The genes responsible for linkage at the other loci are not so straightforward. Although it is generally accepted that human leukocyte antigen (HLA)-DR is associated with SLE [16], there are a number of other genes in the HLA region that may also contribute to this linkage, as discussed below. PARP (poly-[ADP-ribose] polymerase) was initially identified as the gene responsible for linkage at 1q41 [17], but two subsequent studies in European-American [18] and French Caucasian [19] cohorts failed to confirm this association. Two additional studies conducted in Asian populations also failed to find an association with disease, although both found correlation of PARP alleles with clinical manifestations (discoid rash and anticardiolipin IgM [20], and nephritis and arthritis [21]).

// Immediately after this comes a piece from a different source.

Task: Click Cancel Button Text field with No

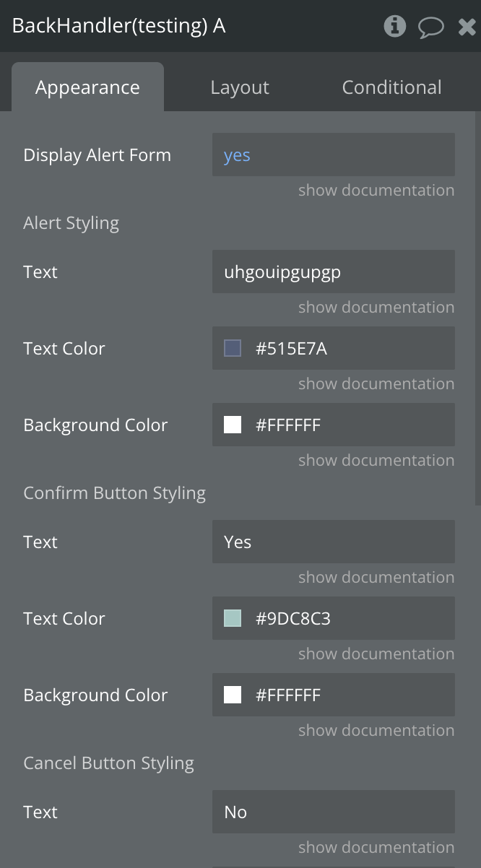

Linkage analysis through pedigree stratification

Clinical manifestations of SLE are extremely diverse and variable, both in individual patients and over time. We hypothesize that genetic factors contribute to this clinical diversity and that there will be subsets of genes that are over-represented in families with particular clinical manifestations. We therefore used stratification of multiplex pedigrees by phenotype to improve the genetic homogeneity of our cohorts and discover new loci linked to SLE. For example, by analyzing only the families in which one or more members have vitiligo, we identified linkage at 17p12 [22] and six additional linked loci were discovered through stratification by other clinical and laboratory criteria. All of these have been established and confirmed in an independent cohort (Table 2).
Table 2

Linkage effects found in OMRF pedigrees using stratification

Linkage region

LOD

Cohort ethnicity

Stratification criteria

Ref(s)

2q34*

P = 0.00002

AA

Nephritis

[93,94]

5p15

6.2

EA, AA, HIS

Alleged rheumatoid arthritis

[98,99]

5q14

5.0

EA

Autoimmune thyroid disease

[100]

11p13

3.7

AA

Discoid lupus, thrombocytopenia

[101,102]

11q14

4.7

AA

Hemolytic anemia, nucleolar ANA

[102-104]

17p12

4.0

EA

Vitiligo

[22,105]

19p13.2

3.6

EA

Anti-dsDNA

[87,106]

*This region is orthologous to that containing the mouse lupus susceptibility locus sle7 [107]. The 2q34 region was analyzed using sib-pair methods; therefore, a P value is generated instead of a log of odds (LOD) score. AA, African-American; ANA, anti-nuclear antibody; EA, European-American; HIS, Hispanic; OMRF, Oklahoma Medical Research Foundation.

Genome scan meta-analysis

Although several susceptibility loci for SLE have been identified by individual genome-wide scans, many of these loci have yielded inconsistent results across studies. Additionally, many individual studies are at the lower limit of acceptable power recommended for declaring significant linkage. The genome search meta-analysis has been proposed as a valid and robust method for combining several genome scan results [23]. Recently, the results of two genome search meta-analyses were reported [24, 25]. These studies identified many linked regions that may harbor the SLE susceptibility genes. The most interesting results emerging from these studies are significant linkages in the intervals of 6p21-6p22 and 16p12-16q13.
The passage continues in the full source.